▶ Aim 1:
Lay out the records from the line containing "Task: Turn on" down to the line containing "Action: pos(795,470)", both included, as a Markdown table with the columns Number and Record line. Skip blank lines.

-- start of Reading passage --

Blended/Hybrid courses, Workshops

Update: This week is my week to catch up. I have another course I am going through for PD (I do this to myself all too frequently), so it was tricky the first couple weeks to get a rhythm to get both these courses done. Now I have a plan for completing both courses, and look forward to what will come of it all! The course actually just started week 3, but if I stay on my schedule, it should work out. Wish me luck! Both courses are interesting, and I do not want to flake out and lose what I have done or could get in the coming weeks!

I missed the live webinar this week due to other meetings but watched the recording. There were several great points discussed by the panelists on engaging discussions and interactions, some of which are related to questions and concerns I have heard from our faculty. Now I need a plan to share this with them and our faculty development coordinator.

Questions to Ponder

  • Is there value in student-to-student and student-to-instructor interaction in all courses regardless of discipline?
    • My initial thought on this is to say “Of course!”,  But I think it really depends on what the learning outcomes/goals are for the course. Like any other learning opportunity, students will come to each of their courses with a different set of background experiences and prior knowledge. Combine this with varying degrees of motivation and intellect and even an outsider to the world of Education could see there are just too many variables to say for certain if there is always inherent value.
    • The above point being stated, I think student-to-instructor interaction is critical. With instructor knowledge of the subject matter and their pedagogical ability to meet students where they are at, no matter what students come in with (other than the required prereqs), they have the opportunity to meet the goals of the course and build their own definition of value in each interaction.
  • What role does interaction play in courses in which the emphasis is on declarative knowledge (e.g., introductory “survey” courses at the lower-division undergraduate level) or, similarly, in courses that cultivate procedural knowledge (e.g., technical courses requiring the working of problem sets)?
    • What my real-world understanding of the role interaction plays in various course types is limited to the courses and subjects I have taught or ones I have worked with faculty on. That being said, those experiences combined with what I know about student interaction best practices allow me to have at least a starter answer to this question. Learning styles or preferences have to play a part in either an intro course or a technical course. From my experience, the ideal scenario has a course with multiple options for students to complete the objectives and assignments for each course. Of course, it takes time to construct or procure these options but using  +1 thinking (doing just ONE more thing-adding one additional type of media or assignment), over time this can be a reality. In our courses at this college, a significant portion of the interactions in some courses would be essential for students. Two examples from this college would be our Nursing or Auto Body Programs. It would be hard to pass someone in any of the related courses if they have not interacted in the lab assignments. Do you want someone drawing blood that has never practiced doing it in a Simulation Lab? Obviously not. Hand over your car to someone who has never painted a car before? Well, sure if you really want to stand out…and not in a good way. Of course, I am joking but I bet you get the idea.

-- end of Reading passage --
-- start of Records provided --

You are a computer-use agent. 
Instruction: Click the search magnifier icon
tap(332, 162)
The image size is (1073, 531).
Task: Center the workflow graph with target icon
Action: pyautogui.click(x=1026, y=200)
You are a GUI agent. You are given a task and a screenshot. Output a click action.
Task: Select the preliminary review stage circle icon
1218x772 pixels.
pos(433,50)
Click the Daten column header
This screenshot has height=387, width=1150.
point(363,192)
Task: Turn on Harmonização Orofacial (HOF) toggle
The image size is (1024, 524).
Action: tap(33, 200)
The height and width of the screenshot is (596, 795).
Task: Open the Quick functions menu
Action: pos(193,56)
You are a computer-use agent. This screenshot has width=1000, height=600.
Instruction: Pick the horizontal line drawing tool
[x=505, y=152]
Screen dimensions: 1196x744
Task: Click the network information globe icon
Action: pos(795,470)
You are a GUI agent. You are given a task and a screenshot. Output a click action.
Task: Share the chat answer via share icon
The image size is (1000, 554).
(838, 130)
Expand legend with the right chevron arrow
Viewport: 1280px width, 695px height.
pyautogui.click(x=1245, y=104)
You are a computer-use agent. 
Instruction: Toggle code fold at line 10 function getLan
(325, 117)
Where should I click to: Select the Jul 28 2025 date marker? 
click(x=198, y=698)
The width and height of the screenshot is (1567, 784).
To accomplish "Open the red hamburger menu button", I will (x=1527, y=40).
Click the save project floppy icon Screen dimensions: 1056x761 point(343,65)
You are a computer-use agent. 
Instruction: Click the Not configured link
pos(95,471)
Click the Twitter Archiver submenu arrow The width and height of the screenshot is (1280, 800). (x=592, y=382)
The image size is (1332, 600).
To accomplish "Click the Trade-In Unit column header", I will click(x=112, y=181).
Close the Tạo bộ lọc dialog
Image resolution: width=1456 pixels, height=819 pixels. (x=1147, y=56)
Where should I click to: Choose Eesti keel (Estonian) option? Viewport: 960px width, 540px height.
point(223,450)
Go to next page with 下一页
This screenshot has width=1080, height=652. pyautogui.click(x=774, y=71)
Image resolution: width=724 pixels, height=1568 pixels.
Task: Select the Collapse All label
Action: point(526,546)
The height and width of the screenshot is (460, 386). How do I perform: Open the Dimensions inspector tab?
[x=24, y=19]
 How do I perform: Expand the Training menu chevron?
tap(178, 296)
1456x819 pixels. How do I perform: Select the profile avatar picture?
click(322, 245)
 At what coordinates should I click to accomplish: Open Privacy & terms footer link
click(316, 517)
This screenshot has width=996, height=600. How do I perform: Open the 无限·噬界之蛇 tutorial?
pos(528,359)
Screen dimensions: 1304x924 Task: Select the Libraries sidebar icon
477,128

-- end of Records provided --

▶ Aim 2:
Write out the reflection on blended courses from "I missed the" down to "regardless of discipline?", and swap "webinar" for "seminar".

▶ Expected answer 1:
| Number | Record line |
|---|---|
| 1 | Task: Turn on Harmonização Orofacial (HOF) toggle |
| 2 | The image size is (1024, 524). |
| 3 | Action: tap(33, 200) |
| 4 | The height and width of the screenshot is (596, 795). |
| 5 | Task: Open the Quick functions menu |
| 6 | Action: pos(193,56) |
| 7 | You are a computer-use agent. This screenshot has width=1000, height=600. |
| 8 | Instruction: Pick the horizontal line drawing tool |
| 9 | [x=505, y=152] |
| 10 | Screen dimensions: 1196x744 |
| 11 | Task: Click the network information globe icon |
| 12 | Action: pos(795,470) |

▶ Expected answer 2:
I missed the live seminar this week due to other meetings but watched the recording. There were several great points discussed by the panelists on engaging discussions and interactions, some of which are related to questions and concerns I have heard from our faculty. Now I need a plan to share this with them and our faculty development coordinator.

Questions to Ponder

  • Is there value in student-to-student and student-to-instructor interaction in all courses regardless of discipline?